It is essential for a small business to take every tax deduction they are eligible to receive. When this isn’t done, it’s the same as throwing money away. Legal tax deductions are able to significantly decrease the amount of business earnings that are taxable. Unfortunately, there are always tax deductions a small business may be able to take but don’t.
Deduction For Home Office
Many small business owners use a room in their house as their primary place of business. This could be where a person does their architectural work, assembles products and more. It’s important for a small business owner to be certain they claim their office deductions. Actual expenses such as painting and repairs of the office can be deducted. Indirect expenses such as utilities, insurance, repairs and more can be deducted based on the percentage the room takes up in a business owner’s house.
Qualified Production Activities
Section 199 is a special tax code provision. This provision enables a business to take a deduction of up to nine percent of its income based on qualified production operations. This deduction is not permitted to be more than 50 percent of the W-2 wages paid by a business. Many individuals believe this deduction is only applicable to traditional manufacturing companies. It is actually available for a number of other small business such as architects, farmers, engineers, miners, fishermen and more.

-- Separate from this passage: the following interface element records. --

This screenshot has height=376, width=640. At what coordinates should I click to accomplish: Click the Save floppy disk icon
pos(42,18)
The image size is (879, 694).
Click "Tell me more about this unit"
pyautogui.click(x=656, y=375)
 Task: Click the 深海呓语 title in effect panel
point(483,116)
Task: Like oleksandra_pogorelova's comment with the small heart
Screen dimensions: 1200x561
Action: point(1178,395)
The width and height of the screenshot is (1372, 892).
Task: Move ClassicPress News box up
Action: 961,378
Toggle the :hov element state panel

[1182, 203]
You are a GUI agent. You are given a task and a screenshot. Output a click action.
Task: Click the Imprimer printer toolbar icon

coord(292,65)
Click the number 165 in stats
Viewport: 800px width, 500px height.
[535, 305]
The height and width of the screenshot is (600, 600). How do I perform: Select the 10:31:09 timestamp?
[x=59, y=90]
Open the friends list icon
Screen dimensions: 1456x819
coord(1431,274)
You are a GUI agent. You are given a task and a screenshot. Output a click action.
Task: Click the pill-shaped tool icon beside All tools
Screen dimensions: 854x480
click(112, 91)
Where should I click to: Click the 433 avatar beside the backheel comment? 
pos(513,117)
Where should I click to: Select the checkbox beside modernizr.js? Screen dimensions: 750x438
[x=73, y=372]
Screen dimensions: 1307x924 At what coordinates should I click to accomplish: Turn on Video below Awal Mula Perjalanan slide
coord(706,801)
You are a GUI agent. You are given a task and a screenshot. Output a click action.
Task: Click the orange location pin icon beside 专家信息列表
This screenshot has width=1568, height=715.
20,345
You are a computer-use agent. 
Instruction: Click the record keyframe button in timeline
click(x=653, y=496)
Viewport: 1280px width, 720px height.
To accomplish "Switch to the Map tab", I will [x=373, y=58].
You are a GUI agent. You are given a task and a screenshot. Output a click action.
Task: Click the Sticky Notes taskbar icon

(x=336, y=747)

It is possible for a business owner to buy lunch during work and be able to deduct up to 50 percent of the expenses involved. This deduction applies to both eat-in as well as take-out meals. There is a stipulation that the dining expenses must be reasonable. This deduction could apply when eating with employees, business partners, accountants, lawyers and more. Should a business owner purchase lunch daily and spend approximately $10.00 each time, they should be able to deduct $5.00 for each meal.
Personal Cell Phone for Business Calls
Many small business owners spend a lot of their time on their cell phone making business calls. If a small business owner spend 70 minutes a day on their cell phone for business, in a year’s time that could be more than 25,500 minutes for business calls. It is possible for a small business owner to deduct over 49 percent of their cell phone costs as part of the expense of doing business. Should a person pay $150 a month for a cell phone, they may be able to deduct $75 each month or $900 a year for cell phone costs.
Should a small business owner purchase or lease a vehicle and use it for business, they will be required to meet insurance requirements. They should also consider business insurance, health plans and other insurance products designed to protect their investment. Many types of insurance premiums paid by small business owners are tax deductible.
Bad Debt Losses
It is too common for a small business to have unpaid receivables they are unable to collect. It’s possible for this not to be a total loss. The small business may be able to deduct this bad debt. According to the IRS, a bad debt is something acquired or created as a result of doing business that has become worthless in part or in whole. Bad business debts could be anything from payments due from an insolvent company, client loans, returns to suppliers and more. A small business must try and collect for a reasonable time period and use reasonable methods to collect.
Running a small business is not easy. All small business owners should be interested in taking every tax deduction that is permissible by law. To make sure this is done correctly will involve speaking with a tax professional. It may also require a small business owner to do some research concerning tax deductions on their own.